All Bumps on Dog Skin do not mean Cancer

By Tess Thompson

While moving your hand over your dog’s coat, you might occasionally feel a bump under the skin. Chances are that if you have been able to locate one, a veterinarian will be able to find a few more since he is skilled and trained in doing so. Dog skin problems are as common an occurrence as feline acne and feline hair loss. Even though these conditions are common, they should not be treated carelessly. Such problems should not be considered as minor conditions of pet hair and coat disorders like canine and cat dandruff .

Spotting a bump on your dog need not be a cause of panic. In most cases, bumps turn out to be harmless mass of fatty tissue. Such non-cancerous lumps like cysts, warts, infected hair follicles and blood-filled swellings can cause discomfort to the dog, but they are localized skin problems that have little impact on the overall health of the dog.

There are many reasons why these bumps appear on dog skin. Sebaceous cysts form due to plugged oil glands under the skin. Cysts that are a combination of dead cells, sweat or clear fluid often disappear on their own.

Warts are benign growths caused by a certain virus. These are usually seen in small dogs and normally appear on lips, tongue, eyelids and the inner lining of the mouth. Long lasting cysts that develop slowly and cause an adequate amount of irritation may need to be surgically removed.

Lipomas are fatty tissue tumors that are mostly benign and harmless. They can increase in size and cause discomfort to your pet, which is why they may also need to be surgically removed.

Other tumors that are normally benign include the following:

  • Granulomas are composed of granulation tissue and appear as multiple nodules of varying size. These tumors generally appear as a reaction to injury, inflammation or infection and are the body’s natural reaction to foreign substances.
  • Fibromas are an uncommon benign tumor of a solitary polyp type nodule. They usually occur on legs, groin, or sides.
  • Follicular cysts are the most common of all the cysts. They usually develop on the head, neck and trunk. The characteristics are solitary, round, appear above or just beneath the skin, may have a bluish color, and are full of thick, yellowish gray fluid.
  • Epidermal inclusion cysts are also the body’s reaction to infection or allergy. These cysts are very small, up to 2 inch diameter nodules, and often contain unusual amount of thick, greasy fluid. Since many tumors are benign does not mean that a tumor can be neglected. There are types of cancerous tumors that pet owners should be aware of:
  • Squamous cell carcinomas are a common malignant tumor. They are mostly seen in dogs that are exposed to sun or have long lasting irritations in the skin. The bumps that this cancer causes take the shape of a cauliflower or crusted ulcers.
  • Basal cell tumors are most often benign but can be diagnosed as malignant. These are single nodules filled with fluid and can be seen in the head, neck and shoulders of adult dogs.
  • Fibrosarcomas are fast growing, invasive, and firm tumors, which can ulcerate. These tend to occur at vaccination or injection sites.
  • Epitheliotropic lymphomas are a rare carcinoma of T lymphocytes and are generally diagnosed in older dogs. They take varied shapes - itchy and scaly redness, ulcers with loss of pigment, single or multiple nodules or oral ulcers.
  • Hemangiosarcomas are malignant and invasive tumors that have reddish black nodules and normally appear on chest or abdomen of the dog.
  • Histiocytosis is a condition of cancerous tumors that can cause extensive hair loss. They have the capacity to affect the entire body system of the dog.

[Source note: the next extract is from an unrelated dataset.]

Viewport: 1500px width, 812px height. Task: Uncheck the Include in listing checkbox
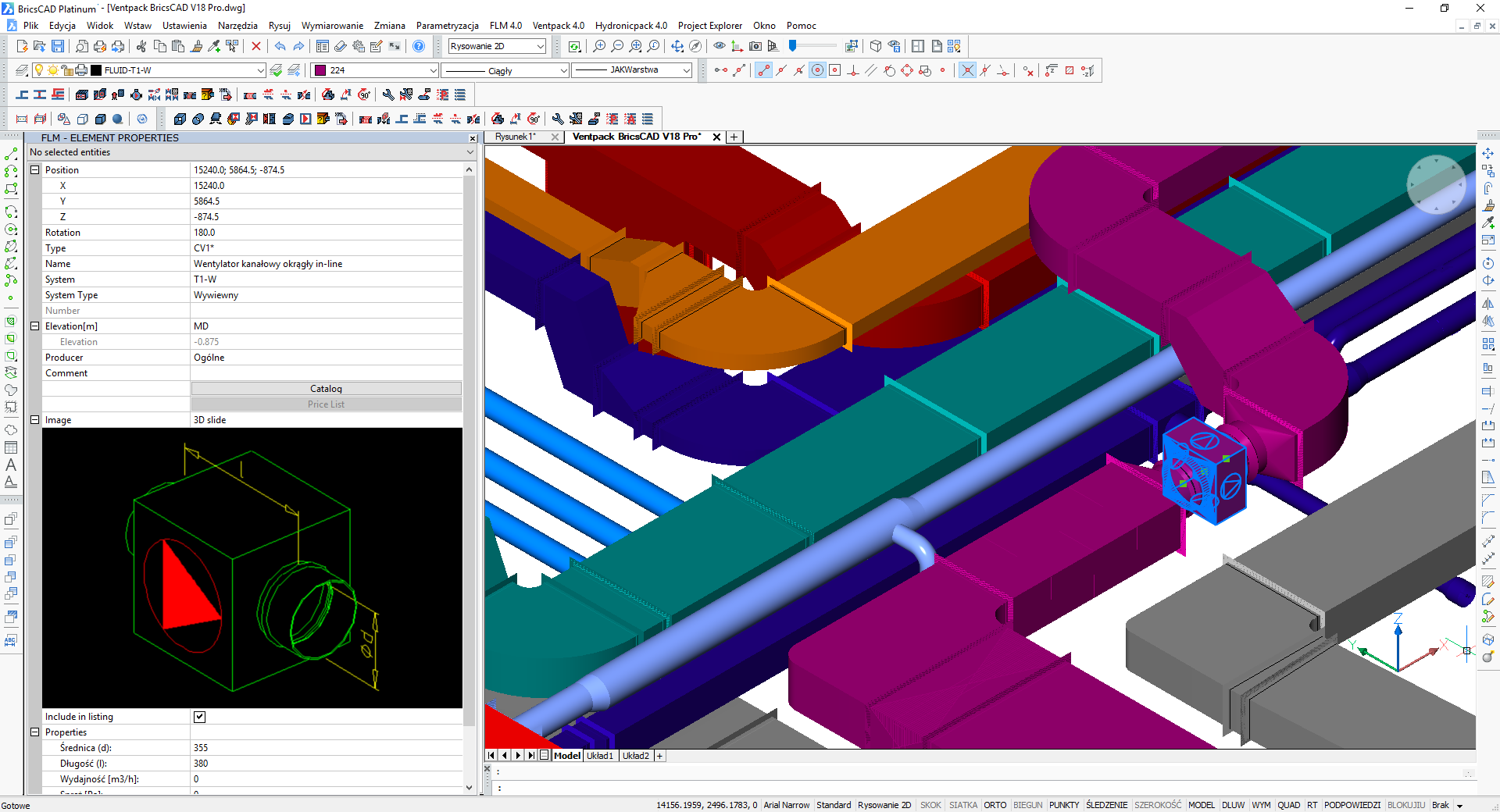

All bumps should be investigated as there is always a possibility that a harmless looking bump or eruption may be cancerous. Careful veterinarians aspirate the tumor fluid or remove a piece of tissue of any tumor they come across. A pathological examination eliminates any doubt whatsoever regarding malignancy.

Ideally, any tumor should be removed surgically. However, if surgery is not an option that you would like to consider for a benign tumor, then a strict watch needs to be kept on the progress of the tumor and action needs to be taken on first sign of change.